Long running ML workflow interruption and update

Hi,

I have a long running (6+ hours) ML workflow made up of two activities, each training a machine learning model.

I would like to know how to best handle the following scenario:

  • A workflow is running. Activity 1 has completed, leading to model 1 being saved. Activity 2 starts running but gets interrupted because of a redeploy
  • Activity 2 restarts, but the new deploy changed the activity 2 worker, leading to a different model being trained
  • Once activity 2 completes, model 1 and model 2 are now incompatible

What is the best way to detect this situation, cancel and restart the workflow, so that model 1 and model 2 are retrained with the latest changes ?

EDIT

EDIT 2

  • A further complication in my case is that I will not be changing the Activities themselves (each activity calls a python training script which is the one that is modified) so versioning might be difficult to use.

Thanks !

Versioning solves a completely different problem of updating workflow code while there are open long running workflows.

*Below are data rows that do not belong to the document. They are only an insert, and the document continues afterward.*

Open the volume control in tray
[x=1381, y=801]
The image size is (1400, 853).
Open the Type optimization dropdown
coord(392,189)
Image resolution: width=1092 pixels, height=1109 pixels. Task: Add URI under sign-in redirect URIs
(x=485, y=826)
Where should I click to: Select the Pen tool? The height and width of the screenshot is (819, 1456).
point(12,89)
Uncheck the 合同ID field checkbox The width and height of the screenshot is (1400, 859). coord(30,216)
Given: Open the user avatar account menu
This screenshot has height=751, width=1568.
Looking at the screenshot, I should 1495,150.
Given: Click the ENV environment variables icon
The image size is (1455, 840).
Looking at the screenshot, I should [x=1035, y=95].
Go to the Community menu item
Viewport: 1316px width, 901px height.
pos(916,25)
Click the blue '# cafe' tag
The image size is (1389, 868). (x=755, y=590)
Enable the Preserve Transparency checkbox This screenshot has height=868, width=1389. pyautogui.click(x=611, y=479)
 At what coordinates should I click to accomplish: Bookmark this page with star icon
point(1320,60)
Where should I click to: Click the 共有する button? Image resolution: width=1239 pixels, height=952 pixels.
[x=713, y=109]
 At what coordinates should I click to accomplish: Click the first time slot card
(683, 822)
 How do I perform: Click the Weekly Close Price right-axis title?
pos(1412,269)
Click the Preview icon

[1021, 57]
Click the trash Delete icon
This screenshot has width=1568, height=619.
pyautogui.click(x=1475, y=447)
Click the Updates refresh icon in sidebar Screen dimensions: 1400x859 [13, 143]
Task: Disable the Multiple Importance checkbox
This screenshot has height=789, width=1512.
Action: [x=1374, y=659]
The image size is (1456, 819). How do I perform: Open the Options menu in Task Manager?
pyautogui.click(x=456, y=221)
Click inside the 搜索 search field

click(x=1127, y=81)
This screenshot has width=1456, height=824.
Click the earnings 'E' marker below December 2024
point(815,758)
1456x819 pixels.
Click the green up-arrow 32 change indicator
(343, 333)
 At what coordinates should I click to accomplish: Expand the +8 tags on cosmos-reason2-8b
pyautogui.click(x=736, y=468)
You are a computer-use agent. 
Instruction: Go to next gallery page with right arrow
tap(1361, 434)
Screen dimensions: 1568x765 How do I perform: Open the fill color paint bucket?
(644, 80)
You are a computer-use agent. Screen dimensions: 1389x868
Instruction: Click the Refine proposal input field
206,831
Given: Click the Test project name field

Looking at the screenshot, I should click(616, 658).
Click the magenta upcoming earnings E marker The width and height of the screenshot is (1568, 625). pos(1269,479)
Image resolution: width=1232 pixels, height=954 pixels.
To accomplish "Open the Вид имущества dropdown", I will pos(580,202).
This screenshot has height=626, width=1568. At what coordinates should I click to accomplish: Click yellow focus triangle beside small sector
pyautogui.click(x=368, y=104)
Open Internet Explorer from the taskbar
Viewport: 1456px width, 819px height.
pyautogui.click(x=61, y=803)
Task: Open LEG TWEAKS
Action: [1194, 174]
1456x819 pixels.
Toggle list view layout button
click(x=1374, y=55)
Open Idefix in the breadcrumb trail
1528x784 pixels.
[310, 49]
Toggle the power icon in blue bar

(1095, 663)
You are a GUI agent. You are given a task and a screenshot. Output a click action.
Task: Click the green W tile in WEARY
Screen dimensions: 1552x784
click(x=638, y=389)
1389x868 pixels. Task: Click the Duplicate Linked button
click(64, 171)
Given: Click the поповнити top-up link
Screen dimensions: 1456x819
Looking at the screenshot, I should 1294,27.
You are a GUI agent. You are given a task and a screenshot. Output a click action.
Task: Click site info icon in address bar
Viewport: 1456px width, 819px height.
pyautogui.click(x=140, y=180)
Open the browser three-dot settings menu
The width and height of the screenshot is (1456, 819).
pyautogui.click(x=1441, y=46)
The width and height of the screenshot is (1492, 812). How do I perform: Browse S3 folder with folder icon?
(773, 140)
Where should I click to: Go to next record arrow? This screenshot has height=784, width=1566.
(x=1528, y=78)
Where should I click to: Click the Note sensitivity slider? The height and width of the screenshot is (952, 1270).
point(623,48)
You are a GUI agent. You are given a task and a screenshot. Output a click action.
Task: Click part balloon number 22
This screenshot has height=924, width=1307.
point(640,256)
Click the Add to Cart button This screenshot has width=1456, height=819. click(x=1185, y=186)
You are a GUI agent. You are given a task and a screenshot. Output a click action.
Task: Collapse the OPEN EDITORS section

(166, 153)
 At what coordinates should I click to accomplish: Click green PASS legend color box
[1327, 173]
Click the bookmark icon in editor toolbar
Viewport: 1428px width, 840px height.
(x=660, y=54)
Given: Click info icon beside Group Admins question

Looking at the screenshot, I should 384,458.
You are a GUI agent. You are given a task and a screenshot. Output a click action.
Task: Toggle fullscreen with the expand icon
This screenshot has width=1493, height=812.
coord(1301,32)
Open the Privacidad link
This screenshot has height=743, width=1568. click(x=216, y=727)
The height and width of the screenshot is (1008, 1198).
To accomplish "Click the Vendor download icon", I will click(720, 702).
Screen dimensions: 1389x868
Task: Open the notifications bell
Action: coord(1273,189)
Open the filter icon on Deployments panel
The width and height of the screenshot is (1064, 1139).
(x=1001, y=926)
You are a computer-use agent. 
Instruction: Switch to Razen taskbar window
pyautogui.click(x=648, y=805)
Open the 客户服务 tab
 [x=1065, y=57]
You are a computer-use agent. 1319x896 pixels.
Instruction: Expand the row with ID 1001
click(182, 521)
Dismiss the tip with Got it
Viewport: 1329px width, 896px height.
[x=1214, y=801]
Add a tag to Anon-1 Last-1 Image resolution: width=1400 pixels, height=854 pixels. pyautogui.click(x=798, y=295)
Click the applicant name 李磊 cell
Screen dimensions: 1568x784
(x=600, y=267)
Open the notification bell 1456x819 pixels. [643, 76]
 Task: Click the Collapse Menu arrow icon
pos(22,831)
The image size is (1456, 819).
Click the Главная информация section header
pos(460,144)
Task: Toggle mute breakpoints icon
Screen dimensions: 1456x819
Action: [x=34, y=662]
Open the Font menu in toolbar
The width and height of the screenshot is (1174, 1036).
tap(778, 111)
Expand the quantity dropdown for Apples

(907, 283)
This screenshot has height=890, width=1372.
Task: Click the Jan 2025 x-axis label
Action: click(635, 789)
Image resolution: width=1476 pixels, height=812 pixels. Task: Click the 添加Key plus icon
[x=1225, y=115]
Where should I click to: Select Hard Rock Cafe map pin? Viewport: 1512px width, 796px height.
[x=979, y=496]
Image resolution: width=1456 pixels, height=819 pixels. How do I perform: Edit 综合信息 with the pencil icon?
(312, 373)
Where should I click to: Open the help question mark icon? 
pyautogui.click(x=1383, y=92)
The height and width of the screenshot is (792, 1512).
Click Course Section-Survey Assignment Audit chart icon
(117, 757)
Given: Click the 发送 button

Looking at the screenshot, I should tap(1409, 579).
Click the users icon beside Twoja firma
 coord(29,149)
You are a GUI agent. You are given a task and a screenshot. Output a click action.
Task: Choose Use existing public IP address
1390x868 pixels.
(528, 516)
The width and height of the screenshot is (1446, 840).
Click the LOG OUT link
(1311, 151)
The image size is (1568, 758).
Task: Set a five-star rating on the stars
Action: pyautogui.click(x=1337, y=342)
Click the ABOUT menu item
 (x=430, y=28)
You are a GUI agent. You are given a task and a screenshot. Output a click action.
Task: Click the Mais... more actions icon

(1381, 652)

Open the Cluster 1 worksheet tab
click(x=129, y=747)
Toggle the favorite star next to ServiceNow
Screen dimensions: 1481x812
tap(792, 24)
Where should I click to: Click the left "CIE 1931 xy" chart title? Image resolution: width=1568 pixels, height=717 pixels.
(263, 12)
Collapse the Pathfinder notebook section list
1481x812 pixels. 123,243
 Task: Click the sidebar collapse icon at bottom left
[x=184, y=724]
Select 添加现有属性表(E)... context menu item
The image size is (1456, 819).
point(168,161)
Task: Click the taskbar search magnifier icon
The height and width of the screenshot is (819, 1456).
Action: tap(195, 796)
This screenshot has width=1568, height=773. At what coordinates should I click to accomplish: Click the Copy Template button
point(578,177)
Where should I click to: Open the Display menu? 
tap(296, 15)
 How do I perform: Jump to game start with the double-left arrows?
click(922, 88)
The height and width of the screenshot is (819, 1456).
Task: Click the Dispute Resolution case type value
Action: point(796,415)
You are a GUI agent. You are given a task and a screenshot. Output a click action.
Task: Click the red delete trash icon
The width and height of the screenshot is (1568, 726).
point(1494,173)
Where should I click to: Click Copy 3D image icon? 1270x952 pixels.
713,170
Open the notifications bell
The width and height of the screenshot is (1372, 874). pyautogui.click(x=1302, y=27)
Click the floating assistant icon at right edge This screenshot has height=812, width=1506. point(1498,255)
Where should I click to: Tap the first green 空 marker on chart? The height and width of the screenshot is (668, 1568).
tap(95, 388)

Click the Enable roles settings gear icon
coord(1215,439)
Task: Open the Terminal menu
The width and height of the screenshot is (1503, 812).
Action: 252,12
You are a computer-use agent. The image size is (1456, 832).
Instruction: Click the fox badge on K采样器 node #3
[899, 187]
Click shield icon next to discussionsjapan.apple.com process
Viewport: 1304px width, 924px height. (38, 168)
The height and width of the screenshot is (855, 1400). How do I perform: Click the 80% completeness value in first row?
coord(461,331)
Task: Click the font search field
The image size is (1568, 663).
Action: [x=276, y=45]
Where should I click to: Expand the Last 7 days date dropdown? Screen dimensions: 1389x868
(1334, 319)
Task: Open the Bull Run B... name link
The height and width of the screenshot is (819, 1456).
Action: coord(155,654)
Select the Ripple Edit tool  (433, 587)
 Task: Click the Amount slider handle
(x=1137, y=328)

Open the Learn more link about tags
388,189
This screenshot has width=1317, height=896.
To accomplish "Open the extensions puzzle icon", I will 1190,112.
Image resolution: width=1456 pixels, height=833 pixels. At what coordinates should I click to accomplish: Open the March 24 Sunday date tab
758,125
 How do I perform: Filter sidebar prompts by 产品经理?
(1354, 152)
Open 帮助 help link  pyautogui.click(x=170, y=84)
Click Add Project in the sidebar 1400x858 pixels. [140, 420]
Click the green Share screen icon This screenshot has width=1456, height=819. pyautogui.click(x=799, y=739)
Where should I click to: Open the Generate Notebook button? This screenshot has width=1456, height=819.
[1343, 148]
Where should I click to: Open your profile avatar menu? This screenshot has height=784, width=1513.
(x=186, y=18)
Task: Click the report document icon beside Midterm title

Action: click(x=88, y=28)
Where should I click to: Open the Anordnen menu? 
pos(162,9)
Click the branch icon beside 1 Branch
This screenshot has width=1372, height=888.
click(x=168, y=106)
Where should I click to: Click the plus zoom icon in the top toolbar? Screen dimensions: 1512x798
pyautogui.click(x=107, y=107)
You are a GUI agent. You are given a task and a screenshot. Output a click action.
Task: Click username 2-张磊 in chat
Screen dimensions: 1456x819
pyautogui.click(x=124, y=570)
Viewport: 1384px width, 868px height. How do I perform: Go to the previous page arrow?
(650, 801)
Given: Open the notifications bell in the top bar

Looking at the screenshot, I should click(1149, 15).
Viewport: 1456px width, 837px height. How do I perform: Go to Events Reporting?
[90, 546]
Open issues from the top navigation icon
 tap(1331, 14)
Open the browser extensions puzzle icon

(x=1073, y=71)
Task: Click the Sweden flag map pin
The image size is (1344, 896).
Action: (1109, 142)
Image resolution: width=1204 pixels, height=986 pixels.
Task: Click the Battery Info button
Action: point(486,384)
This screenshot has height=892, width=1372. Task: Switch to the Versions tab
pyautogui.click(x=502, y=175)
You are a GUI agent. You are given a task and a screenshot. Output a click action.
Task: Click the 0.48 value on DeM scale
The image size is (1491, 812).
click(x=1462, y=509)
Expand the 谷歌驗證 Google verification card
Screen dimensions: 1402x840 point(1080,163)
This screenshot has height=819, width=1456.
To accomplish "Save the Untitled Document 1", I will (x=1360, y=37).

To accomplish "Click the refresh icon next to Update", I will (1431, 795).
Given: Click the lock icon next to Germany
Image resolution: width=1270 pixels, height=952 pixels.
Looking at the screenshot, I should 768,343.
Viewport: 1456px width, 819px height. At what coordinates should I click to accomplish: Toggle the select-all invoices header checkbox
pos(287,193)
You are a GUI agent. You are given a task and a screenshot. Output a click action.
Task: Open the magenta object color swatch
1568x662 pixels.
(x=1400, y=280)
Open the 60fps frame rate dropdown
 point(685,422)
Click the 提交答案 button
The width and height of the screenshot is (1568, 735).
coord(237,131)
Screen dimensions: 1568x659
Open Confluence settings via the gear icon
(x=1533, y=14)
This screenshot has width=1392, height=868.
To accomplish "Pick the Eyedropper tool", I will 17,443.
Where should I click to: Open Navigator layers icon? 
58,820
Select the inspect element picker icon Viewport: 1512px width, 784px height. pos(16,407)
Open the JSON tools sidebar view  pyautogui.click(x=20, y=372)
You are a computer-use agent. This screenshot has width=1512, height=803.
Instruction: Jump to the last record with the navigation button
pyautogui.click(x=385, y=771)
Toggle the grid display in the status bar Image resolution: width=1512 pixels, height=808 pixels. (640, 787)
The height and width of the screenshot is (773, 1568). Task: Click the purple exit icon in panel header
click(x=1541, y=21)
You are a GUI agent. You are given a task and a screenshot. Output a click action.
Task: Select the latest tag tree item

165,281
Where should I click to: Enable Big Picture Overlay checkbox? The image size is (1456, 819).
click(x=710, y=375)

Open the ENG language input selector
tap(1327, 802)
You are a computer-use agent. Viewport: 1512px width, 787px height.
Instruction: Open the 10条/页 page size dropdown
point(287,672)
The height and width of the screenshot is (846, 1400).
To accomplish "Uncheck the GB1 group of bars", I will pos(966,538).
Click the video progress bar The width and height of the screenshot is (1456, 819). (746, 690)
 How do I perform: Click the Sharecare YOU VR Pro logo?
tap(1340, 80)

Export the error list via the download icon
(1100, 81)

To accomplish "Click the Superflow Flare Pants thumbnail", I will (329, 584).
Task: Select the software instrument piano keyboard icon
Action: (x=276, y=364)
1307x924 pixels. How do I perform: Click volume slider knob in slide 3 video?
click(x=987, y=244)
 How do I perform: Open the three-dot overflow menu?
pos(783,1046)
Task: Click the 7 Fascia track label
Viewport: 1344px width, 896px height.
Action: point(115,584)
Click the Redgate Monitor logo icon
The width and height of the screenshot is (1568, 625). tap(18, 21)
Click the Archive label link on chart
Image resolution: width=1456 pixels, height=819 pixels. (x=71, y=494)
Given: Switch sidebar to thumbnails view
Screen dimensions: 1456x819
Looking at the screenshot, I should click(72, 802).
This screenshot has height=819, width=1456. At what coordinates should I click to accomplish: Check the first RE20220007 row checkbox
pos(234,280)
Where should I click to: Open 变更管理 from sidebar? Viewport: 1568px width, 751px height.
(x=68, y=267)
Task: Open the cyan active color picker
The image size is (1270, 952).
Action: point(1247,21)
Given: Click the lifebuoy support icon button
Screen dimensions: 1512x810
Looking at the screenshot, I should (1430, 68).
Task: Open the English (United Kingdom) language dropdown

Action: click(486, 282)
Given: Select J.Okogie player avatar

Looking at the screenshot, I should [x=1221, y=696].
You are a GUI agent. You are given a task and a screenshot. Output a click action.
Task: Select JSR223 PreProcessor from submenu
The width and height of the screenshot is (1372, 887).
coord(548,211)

Temporal supports activity task routing to specific hosts. So you should be able to enforce the execution of activity 2 on the same host as activity 1. If the host goes down the whole sequence can be reexecuted on a different host. See the fileprocessing sample that demonstrates this pattern.

Thanks Maxim !

Sorry, I don’t think I depicted my issue correctly:

  • In my setup, it is not important that all activities be carried out on the same host (because the outputs of upstream activities are uploaded upon activity completion and downloaded by subsequent activities).
  • My problem is as follows: my workflow runs in a docker image which contains the python code called by the activity. Some workflow updates will mean that the python code is updated in a non-backward compatible way. This means that resuming previously running workflows with the updated python code should be prevented.

My question is: how to best make sure previously running jobs are interrupted, and restarted with the updated version ?